Hooten Wilson points out that this is especially important in our modern climate, one that often presents human beings as a “consumer or producer, scraped down to one’s utilitarian value in the world.” The humanities work against this dehumanizing paradigm. Instead, they help us grasp what human flourishing does — and does not — look like.
"The great stories give us multiple lenses through which to view the world in which we are living rather than a myopic vision," Hooten Wilson said. “The humanities explore what it means to be human and provide the resources for someone who desires to imitate the incarnate God. For Christian colleges, the humanities only work when faith and piety are at the foundation.”
However, it isn’t only the humanities that are suffering these days, but all of the liberal arts.
“Mathematics and sciences are also being reduced. They should be about wonder, seeing patterns in nature, and learning of a new way to see the world. Instead, they are being used for their utility and application with the low goal of only making money,” posited Hooten Wilson.
This is one of the reasons Hooten Wilson is grateful to be teaching, writing and speaking as a member of UD’s intellectual community.
“Just as liberal arts programs are losing their value, here is the University of Dallas pouring back into their own liberal arts programs. I’ve been so grateful to have my name attached to the school and for being able to point people back to it,” Hooten Wilson said.

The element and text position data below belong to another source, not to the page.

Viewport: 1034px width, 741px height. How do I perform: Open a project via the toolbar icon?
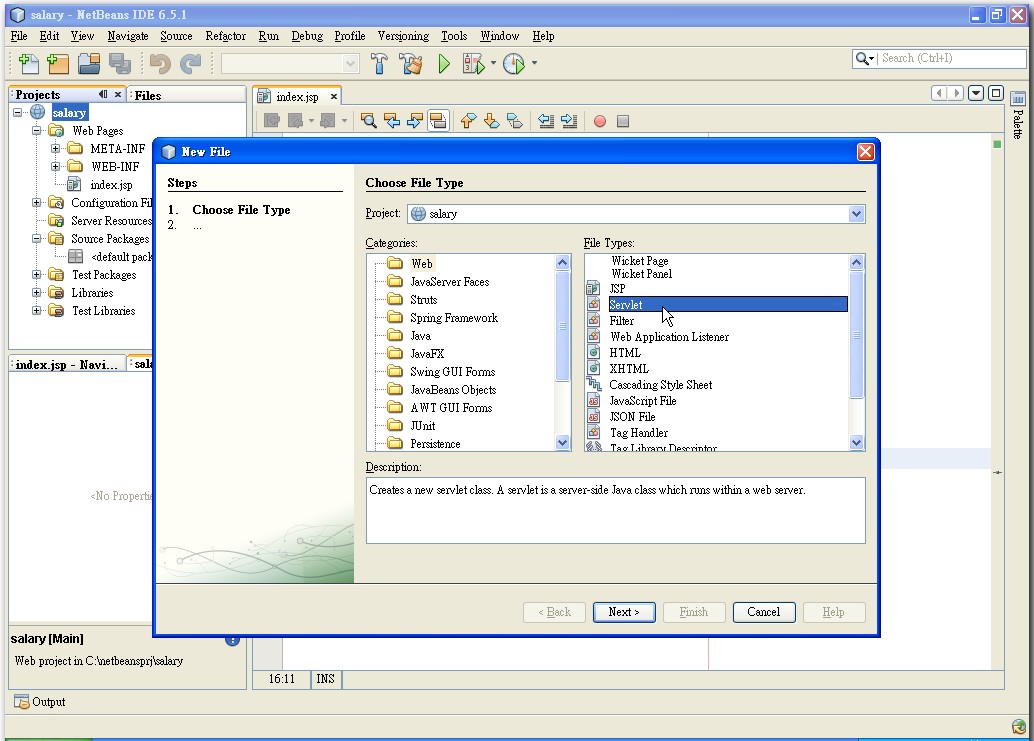[x=87, y=63]
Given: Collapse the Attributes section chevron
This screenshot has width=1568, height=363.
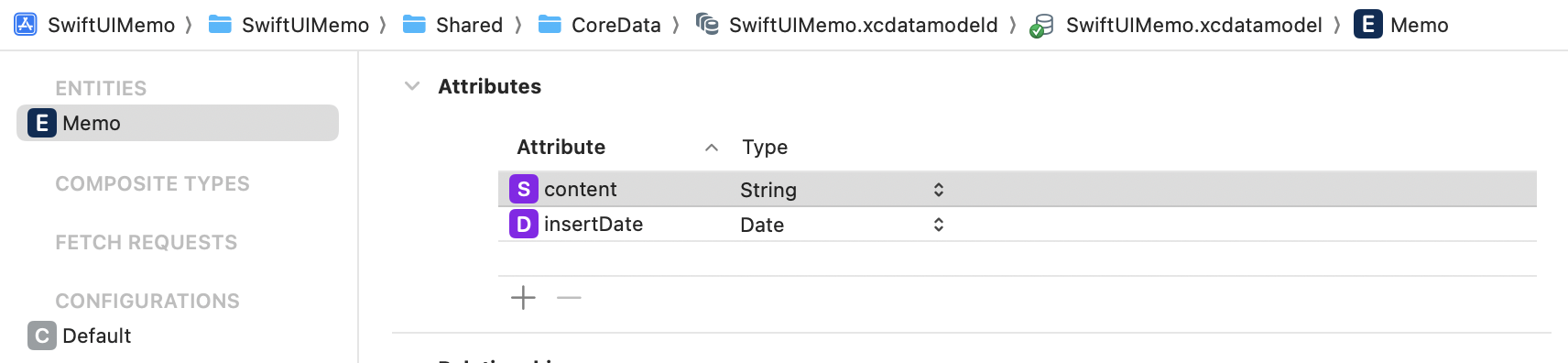Looking at the screenshot, I should tap(412, 86).
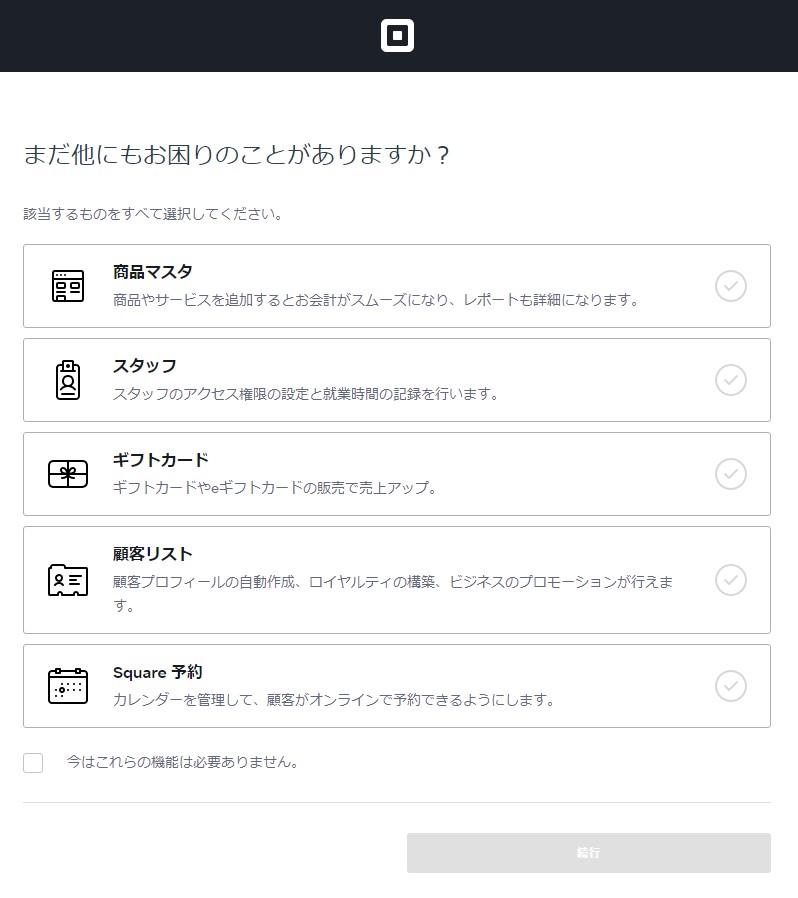The image size is (798, 898).
Task: Toggle the ギフトカード checkmark circle
Action: click(731, 474)
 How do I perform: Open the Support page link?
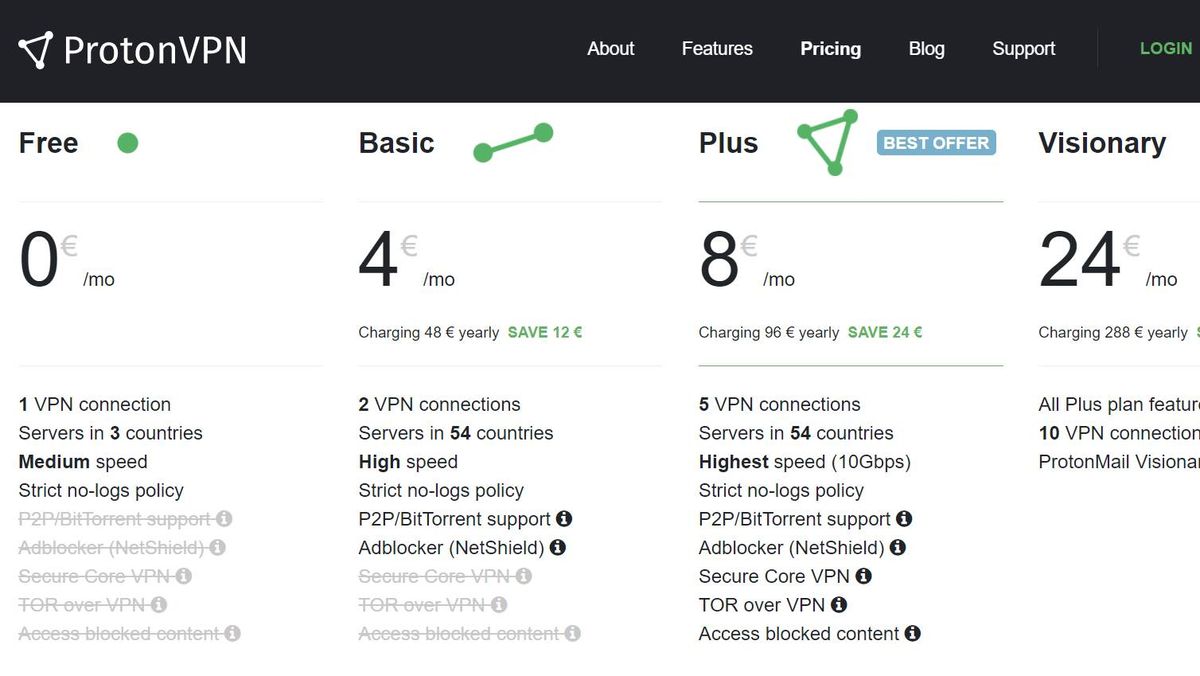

Hooten Wilson recently received an Initiative Grant from the Council for Christian Colleges & Universities to work toward a better appreciation and understanding of the liberal arts in higher education. She is collaborating on a project titled "Between Pandemic and Protest: Exploring the Future of Liberal Arts in Higher Education,” which aims to stoke discussion around how the liberal arts can respond to the recent civic protests and coronavirus pandemic.
Hooten Wilson’s hope is that the project, which incorporates interviews with university administrators and others, such as Yale professor and theologian Willie James Jennings and Harvey Mudd College mathematics professor Francis Su, will help higher education institutions make decisions that reaffirm the value of the liberal arts.
“In higher ed, we are not seeing the abundance of God and letting Him do whatever He needs to do. We should be asking ourselves: How might we be more like David and strike down Goliath with God’s help? We’re able to do the most innovative work from a place of abundance rather than a place of fear,” Hooten Wilson said.
Although there are serious challenges to faith-based higher education these days, Hooten Wilson reminds us not to compromise by denuding the liberal arts of their intrinsic value for students and the culture overall.
“We have to believe in the abundance of God and let Him do whatever He needs to do,” she said.